Because I already know where this leads.
The outer corridor opens ahead, and the air shifts again as the static from the border field bleeds into the environment, raising the fine hairs along my arms. I slow just enough to orient, my gaze sweeping the exit point, the barrier, the open stretch beyond.
“You don’t do this,” I mutter, the words quieter now but heavier.
Because this isn’t protocol.
This isn’t controlled.
This is walking out.
“You stay in line,” I add, the old rule surfacing automatically.
“You follow command.”
Command just buried her.
The thought lands hard, cutting clean through whatever hesitation still lingers.
“Yeah,” I say, my voice dropping. “That line’s already gone.”
I turn.
And I walk out.
The transition into the Deadlands hits all at once, the controlled environment dropping away behind me as heat slams into my skin like a physical force.
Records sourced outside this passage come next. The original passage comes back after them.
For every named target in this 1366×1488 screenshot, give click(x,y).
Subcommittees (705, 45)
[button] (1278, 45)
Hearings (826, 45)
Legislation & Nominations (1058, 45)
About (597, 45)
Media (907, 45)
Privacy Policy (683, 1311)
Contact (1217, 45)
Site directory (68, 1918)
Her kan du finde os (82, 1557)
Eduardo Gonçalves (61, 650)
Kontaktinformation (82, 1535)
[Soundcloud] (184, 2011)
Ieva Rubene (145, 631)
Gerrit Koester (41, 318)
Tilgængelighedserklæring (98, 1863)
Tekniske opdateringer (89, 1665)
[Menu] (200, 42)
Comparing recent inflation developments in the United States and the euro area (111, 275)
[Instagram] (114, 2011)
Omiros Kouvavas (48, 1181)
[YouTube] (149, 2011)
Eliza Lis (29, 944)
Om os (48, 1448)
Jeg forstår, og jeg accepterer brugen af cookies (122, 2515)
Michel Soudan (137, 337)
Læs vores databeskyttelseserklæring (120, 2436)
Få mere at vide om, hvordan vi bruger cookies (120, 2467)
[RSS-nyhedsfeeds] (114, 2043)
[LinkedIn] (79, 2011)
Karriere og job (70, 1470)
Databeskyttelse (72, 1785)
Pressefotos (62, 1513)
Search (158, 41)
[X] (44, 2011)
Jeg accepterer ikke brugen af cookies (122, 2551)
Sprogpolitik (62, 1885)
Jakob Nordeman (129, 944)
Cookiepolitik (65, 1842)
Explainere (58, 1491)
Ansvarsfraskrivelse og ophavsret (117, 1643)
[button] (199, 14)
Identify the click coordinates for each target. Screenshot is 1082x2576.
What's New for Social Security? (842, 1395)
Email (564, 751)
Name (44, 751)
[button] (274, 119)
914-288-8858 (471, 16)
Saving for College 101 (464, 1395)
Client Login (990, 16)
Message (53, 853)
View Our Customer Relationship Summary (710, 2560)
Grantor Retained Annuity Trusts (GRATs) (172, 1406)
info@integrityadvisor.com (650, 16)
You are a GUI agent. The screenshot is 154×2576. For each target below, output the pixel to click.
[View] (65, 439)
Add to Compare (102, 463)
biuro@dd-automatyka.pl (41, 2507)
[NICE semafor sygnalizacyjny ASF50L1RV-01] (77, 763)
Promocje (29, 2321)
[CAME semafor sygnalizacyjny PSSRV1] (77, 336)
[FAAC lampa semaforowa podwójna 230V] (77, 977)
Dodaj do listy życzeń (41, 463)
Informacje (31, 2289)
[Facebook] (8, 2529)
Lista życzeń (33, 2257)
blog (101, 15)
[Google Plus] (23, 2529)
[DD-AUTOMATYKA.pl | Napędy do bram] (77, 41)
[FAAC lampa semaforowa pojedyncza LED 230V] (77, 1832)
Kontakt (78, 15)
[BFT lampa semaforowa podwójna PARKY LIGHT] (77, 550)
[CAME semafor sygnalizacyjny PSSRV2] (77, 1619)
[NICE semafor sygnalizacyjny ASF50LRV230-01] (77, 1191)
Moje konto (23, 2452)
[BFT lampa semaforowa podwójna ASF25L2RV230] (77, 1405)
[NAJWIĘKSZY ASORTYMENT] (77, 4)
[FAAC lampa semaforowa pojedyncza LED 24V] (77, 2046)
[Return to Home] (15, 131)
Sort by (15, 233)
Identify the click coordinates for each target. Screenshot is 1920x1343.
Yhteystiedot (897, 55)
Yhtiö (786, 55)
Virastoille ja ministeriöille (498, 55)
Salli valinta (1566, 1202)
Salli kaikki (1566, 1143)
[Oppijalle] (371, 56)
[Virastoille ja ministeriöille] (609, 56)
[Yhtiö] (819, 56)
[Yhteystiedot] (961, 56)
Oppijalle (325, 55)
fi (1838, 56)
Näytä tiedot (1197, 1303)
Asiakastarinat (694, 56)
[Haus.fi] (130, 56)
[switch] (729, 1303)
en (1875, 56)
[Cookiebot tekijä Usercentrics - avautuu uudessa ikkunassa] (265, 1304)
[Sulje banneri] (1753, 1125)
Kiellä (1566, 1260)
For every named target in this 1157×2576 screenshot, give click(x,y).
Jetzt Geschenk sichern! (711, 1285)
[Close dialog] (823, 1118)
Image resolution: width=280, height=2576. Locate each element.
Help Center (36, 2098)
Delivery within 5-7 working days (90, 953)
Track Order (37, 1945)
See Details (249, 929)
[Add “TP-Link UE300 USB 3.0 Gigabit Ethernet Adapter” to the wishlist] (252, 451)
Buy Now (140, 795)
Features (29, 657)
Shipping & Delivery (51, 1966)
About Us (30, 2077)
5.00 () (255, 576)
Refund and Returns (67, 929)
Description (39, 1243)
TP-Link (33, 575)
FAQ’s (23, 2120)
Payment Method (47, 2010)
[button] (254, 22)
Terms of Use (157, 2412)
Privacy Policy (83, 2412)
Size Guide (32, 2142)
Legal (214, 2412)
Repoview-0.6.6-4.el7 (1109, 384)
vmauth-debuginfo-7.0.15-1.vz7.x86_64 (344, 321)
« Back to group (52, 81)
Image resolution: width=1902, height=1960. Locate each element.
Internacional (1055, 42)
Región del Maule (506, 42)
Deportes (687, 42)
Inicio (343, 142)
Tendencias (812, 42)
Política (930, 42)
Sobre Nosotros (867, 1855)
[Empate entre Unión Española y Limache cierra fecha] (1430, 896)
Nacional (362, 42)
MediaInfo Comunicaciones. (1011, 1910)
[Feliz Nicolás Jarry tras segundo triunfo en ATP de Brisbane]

The air dries instantly, pulling moisture from my mouth and throat, and the ground shifts under my boots, loose sand grinding against fractured rock as each step sinks slightly before stabilizing.
The horizon stretches wide, warped by heat distortion that bends the distance into something unstable, and the wind carries fine grit that stings against my face and settles into the fabric of my clothes.
“Yeah,” I mutter, scanning the terrain as I adjust my pace. “Perfect place to disappear something.”
Or someone.
I move forward, lowering my center of gravity slightly as I read the ground, letting my eyes track disruption insteadof surface detail. The wind has already started smoothing the terrain, dragging thin layers of sand across anything that doesn’t belong, but it hasn’t erased everything yet.
Not this fast.
“There,” I say quietly, dropping into a crouch as I reach a disturbed patch.
The sand feels different under my hand, denser, compressed in a way the surrounding terrain isn’t, and I brush my fingers across it, feeling the uneven texture where something impacted hard enough to shift the layers beneath.
“That’s not natural,” I murmur, tracing the edge of the disturbance.
The pattern spreads outward in a rough arc, the direction cutting against the wind’s movement, and I stand slowly, letting my eyes widen the search radius.
Impact zone.
My pulse picks up.
“You didn’t just vanish,” I say, scanning outward.
A faint line cuts across the sand a few meters out, barely visible where the wind has started to reclaim it, but still there if you know what you’re looking for.
I move toward it, crouching again as I follow the line with my hand, feeling the shallow groove where something—or someone—dragged across the surface.
“You moved,” I say, my voice lower now.
The track stutters, disappears, then reappears further along, interrupted but consistent enough to follow, and I rise, adjusting my direction as I pick up the trail again.